ソニーとSpotifyは、新しい音楽配信サーヴィス「PlayStation Music」を世界41カ国で開始することを発表しました。そして3月29日に現在世界19カ国で運営しているサブスクリプション型音楽サーヴィス「Music Unlimited」を終了します。
PlayStation Musicはサブスクリプション型音楽ストリーミングサーヴィスで世界トップの「Spotify」を独占パートナーとして、アメリカ、カナダ、メキシコ、ブラジルを含む41カ国で今春にスタートし、当初はPS4とPS3のPlayStation Network、Xperiaスマートフォンとタブレットで展開し、その後にその他のデヴァイスやプラットフォームに展開する予定です。
PlayStation Musicとは
ユーザーはPlayStationからSpotifyのサーヴィスにアクセスして音楽が楽しめるだけでなく、PS4をプレイ中にSpotifyを利用してバックグラウンドで好きな音楽を再生することも可能になります。

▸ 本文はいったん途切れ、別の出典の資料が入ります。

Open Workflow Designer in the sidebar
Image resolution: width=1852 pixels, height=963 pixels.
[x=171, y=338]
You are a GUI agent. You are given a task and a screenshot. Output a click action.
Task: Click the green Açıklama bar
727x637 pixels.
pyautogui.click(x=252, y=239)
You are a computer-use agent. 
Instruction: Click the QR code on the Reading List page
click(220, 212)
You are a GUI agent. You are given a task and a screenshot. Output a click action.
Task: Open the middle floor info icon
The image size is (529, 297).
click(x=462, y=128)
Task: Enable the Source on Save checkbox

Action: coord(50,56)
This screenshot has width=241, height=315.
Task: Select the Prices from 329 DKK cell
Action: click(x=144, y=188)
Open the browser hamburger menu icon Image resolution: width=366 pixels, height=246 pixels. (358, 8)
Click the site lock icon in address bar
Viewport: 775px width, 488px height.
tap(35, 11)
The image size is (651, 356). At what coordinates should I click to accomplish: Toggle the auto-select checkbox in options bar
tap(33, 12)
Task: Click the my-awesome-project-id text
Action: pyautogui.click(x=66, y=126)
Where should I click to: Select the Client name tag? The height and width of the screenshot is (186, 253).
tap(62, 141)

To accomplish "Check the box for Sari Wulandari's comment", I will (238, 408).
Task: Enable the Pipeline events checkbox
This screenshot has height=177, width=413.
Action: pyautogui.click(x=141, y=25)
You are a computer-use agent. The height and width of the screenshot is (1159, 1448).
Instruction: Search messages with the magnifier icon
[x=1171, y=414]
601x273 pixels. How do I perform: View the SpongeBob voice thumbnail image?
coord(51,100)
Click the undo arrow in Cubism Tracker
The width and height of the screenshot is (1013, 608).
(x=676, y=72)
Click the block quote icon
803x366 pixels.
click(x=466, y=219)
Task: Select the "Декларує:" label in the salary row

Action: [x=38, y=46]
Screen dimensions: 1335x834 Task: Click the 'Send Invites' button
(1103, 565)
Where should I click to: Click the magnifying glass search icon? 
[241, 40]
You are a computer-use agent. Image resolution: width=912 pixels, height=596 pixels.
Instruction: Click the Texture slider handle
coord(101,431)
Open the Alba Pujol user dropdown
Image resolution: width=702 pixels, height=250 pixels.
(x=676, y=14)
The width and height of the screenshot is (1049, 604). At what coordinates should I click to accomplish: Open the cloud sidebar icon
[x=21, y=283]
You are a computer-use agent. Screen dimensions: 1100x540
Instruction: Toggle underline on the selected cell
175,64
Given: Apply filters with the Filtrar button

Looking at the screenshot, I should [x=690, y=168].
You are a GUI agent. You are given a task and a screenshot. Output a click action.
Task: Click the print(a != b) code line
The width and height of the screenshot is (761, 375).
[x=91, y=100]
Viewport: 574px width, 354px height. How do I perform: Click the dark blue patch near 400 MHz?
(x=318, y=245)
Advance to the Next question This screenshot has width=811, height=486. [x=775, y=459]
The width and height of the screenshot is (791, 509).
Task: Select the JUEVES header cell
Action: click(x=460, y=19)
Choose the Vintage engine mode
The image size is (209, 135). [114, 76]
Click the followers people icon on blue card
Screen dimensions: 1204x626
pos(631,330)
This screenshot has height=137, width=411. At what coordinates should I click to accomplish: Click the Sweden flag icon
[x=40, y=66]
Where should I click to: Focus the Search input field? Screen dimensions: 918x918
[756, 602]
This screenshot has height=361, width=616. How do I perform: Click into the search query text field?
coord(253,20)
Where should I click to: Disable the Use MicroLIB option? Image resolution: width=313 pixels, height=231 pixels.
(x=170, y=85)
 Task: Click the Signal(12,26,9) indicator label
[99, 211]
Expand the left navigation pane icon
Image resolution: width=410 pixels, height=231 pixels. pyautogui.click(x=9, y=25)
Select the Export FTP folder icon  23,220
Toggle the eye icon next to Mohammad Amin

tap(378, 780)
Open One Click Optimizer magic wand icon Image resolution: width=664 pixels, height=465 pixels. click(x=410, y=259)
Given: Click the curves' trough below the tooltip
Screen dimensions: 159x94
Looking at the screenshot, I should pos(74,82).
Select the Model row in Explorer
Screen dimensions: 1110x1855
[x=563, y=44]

PlayStation MusicではまたSpotifyがキュレーションしたプレイリストや、Spotifyで作成されているプレイリストの再生も可能になります。PlayStation Networkユーザーは既存のIDと支払いシステムでSpotifyプレミアムアカウントに登録を行うことができるようになります。
ソニーはPlayStation Musicで3,000万曲以上の音楽と15億以上の音楽プレイリストがフィーチャーされると述べています。これは、Spotifyが発表している数値と同じになりますので、PlayStation Musicはソニーのレコードビジネスに限定される独自サーヴィスではなく、Spotifyの音楽カタログが制限なく使えるものと見ていいでしょう。
Music Unlimitedの有料ユーザーには2月28日から3月29日までの30日間フリーアクセスが提供されます。
Music Unlimitedをなぜ終了するのか、ソニーは理由を発表していませんが、サーヴィス開始以来サーヴィスの動向が発表されてこなかったことを含め、思ったような成長ができなかったことは想像できます。Spotifyといえば、音楽ストリーミングサーヴィスの分野ではライヴァル企業。そのSpotifyと提携した音楽サーヴィスを開始するとは、ソニーの音楽戦略も大胆に舵を切り直してきました。
2015年はアップルが定額制音楽配信Beats Musicをブランドしなおしてローンチし直す噂や、YouTubeの定額制音楽配信YouTube Music Keyが世界展開する話など、大手企業がSpotifyの後を追うように音楽ストリーミングの領域で本格的に勝負しようとしています。ソニーも乗り遅れる前にMusic Unlimitedでの勝負に見切りを付けて、Spotifyとのパートナーで勝負に来るためのクリエイティブな差別化を今回打ち出したことで、その波に一気に乗ってきたと言えます。
Spotifyにとってもソニーがすでに開拓してきたプレステ・コミュニティから簡単にアクセスできることは、膨大な新規ユーザー獲得のポテンシャルでもあります。ソニーはPSネットワークのアクティブユーザー数は6,400万人以上と発表しており、これまでどの音楽サーヴィスも成功していないゲーマーのコミュニティでトップのポジションを獲得することも現実的になってきました。
バルセロナで3月2日から始まるモバイルの世界的カンファレンス「Mobile World Congress」で何か新しい発表があるかもしれません。今後の動きに注目です。